Singapore Consensus Sets Global Priorities for AI Safety Research and Trustworthy Innovation
The 2025 Singapore Conference on AI identified key safety research priorities focusing on trustworthy development, risk assessment, and post-deployment control. This consensus guides global efforts to ensure AI evolves responsibly and securely.

The Singapore Consensus on Global AI Safety Research Priorities
Abstract and Key Insights
AI capabilities and autonomy are advancing quickly, offering transformative potential but also raising critical questions about safety. Ensuring AI systems are trustworthy, reliable, and secure is essential for building public confidence and enabling innovation without triggering backlash. The 2025 Singapore Conference on AI (SCAI) gathered international AI scientists to identify key research priorities in AI safety, producing a report that complements the International AI Safety Report supported by 33 governments.
The report organizes AI safety challenges into three main categories following a defence-in-depth approach:
- Development: Creating trustworthy AI systems.
- Assessment: Evaluating risks and behaviors of AI.
- Control: Monitoring and intervening post-deployment.
This structure highlights how AI safety techniques interact. We aim to make systems behave as intended by combining design (Development), evaluation (Assessment), and control (Control). Some assessment tools support both design and control phases, and distinctions arise depending on what is considered part of the AI system versus external control mechanisms. For example, an external filter blocking unsafe queries might be seen as part of the system or a control layer depending on perspective.

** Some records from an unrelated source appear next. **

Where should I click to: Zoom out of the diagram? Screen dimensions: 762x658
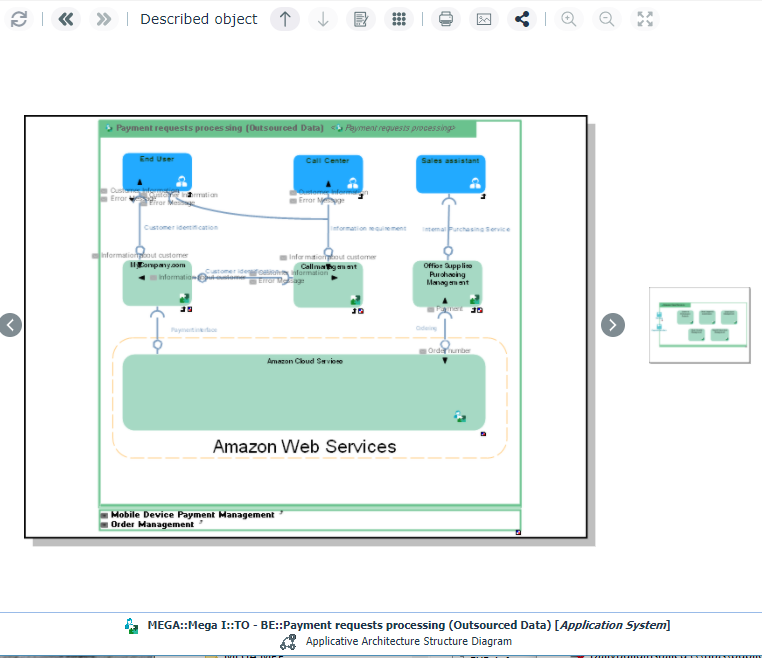coord(607,19)
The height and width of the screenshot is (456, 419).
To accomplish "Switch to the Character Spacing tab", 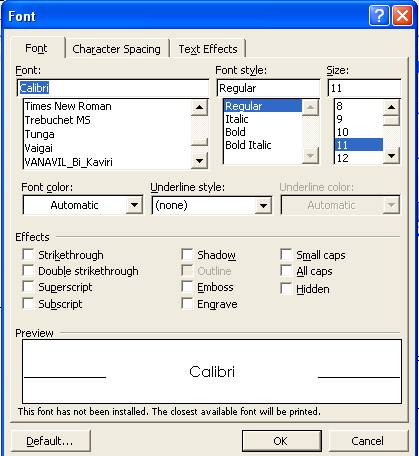I will pos(116,49).
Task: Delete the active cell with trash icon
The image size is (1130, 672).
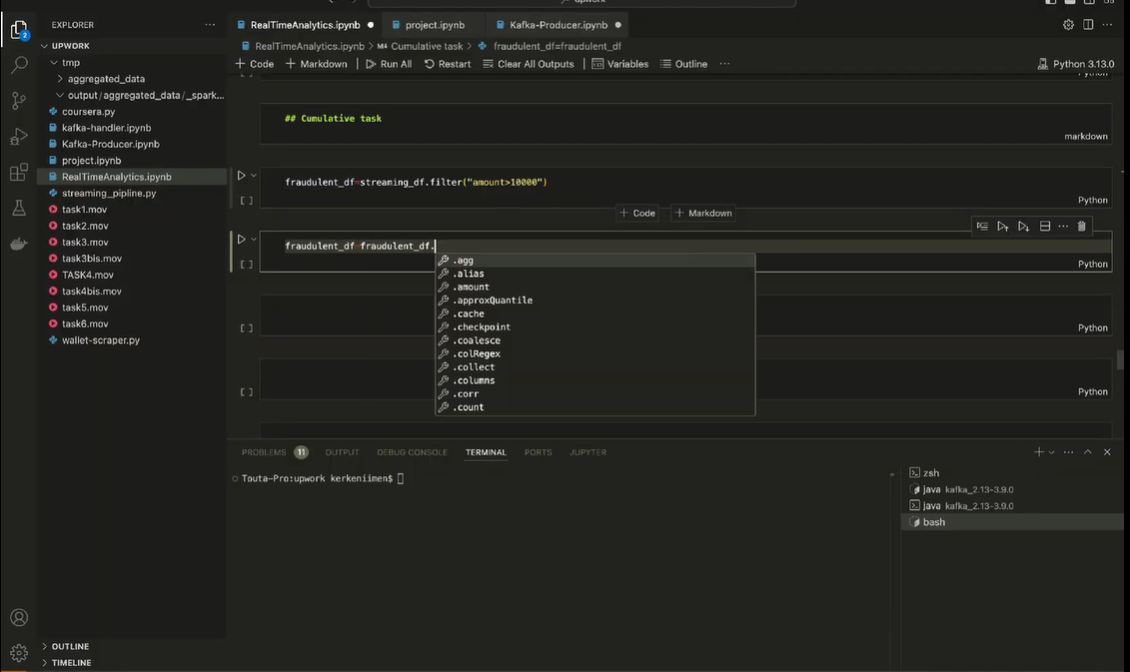Action: coord(1081,227)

Artificial General Intelligence (AGI) can be understood as the intersection of three properties: Autonomy, Generality, and Intelligence. Narrow AI like AlphaFold excels in intelligence within a specific domain but lacks autonomy and generality. Other systems may have high autonomy but limited generality or intelligence. Such systems are easier to manage. Hypothetical future AI, like highly autonomous self-driving cars, carry nuanced risks but may pose lower loss-of-control concerns due to their constrained domains.

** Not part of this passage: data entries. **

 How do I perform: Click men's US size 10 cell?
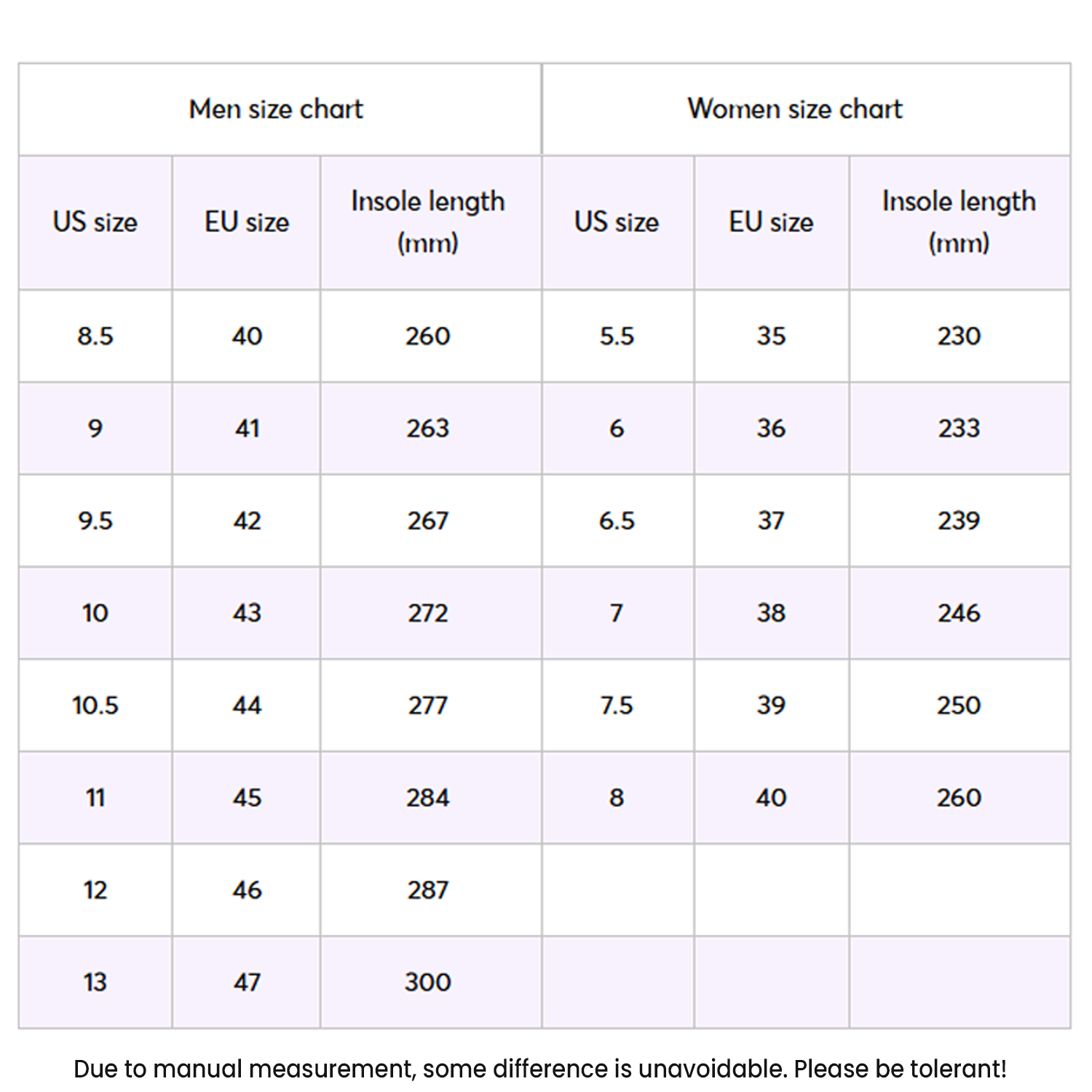(x=95, y=614)
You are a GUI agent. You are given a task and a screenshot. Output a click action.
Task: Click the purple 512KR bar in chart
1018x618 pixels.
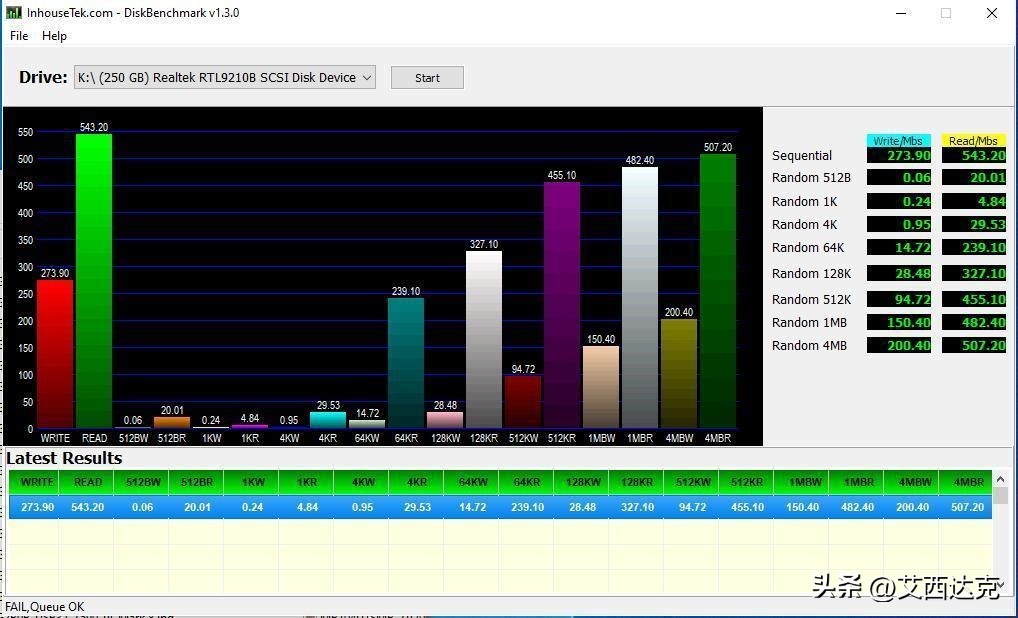point(561,305)
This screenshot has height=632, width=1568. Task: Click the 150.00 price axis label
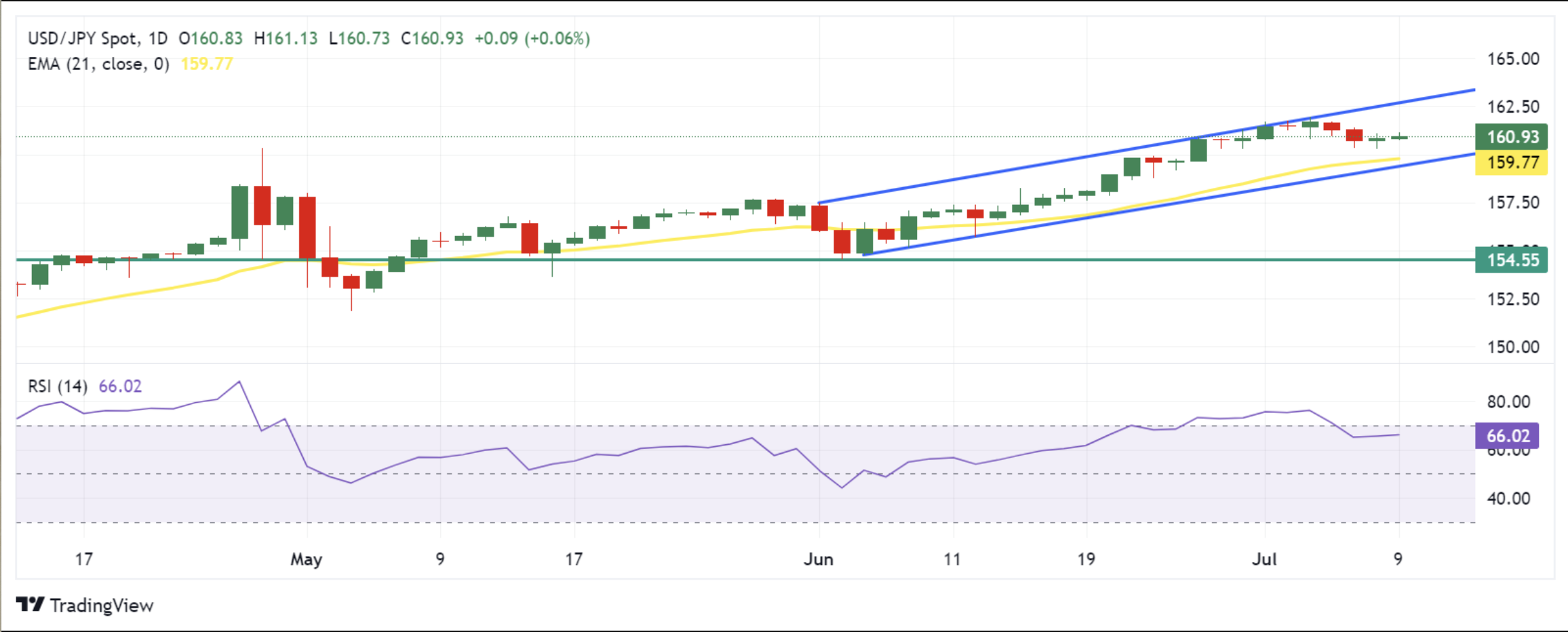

Building a Trustworthy, Reliable, and Secure AI Ecosystem
Creating a trusted AI ecosystem is vital to support innovation and gain public acceptance. The report stresses a structured approach covering the entire AI lifecycle: from development through risk assessment to ongoing control after deployment. This approach balances enabling progress with managing potential harms effectively.
Conclusion
The Singapore Consensus outlines clear research priorities to guide AI safety efforts globally. It provides a foundation for aligning AI advancements with societal values and safety standards, ensuring that AI technologies evolve responsibly.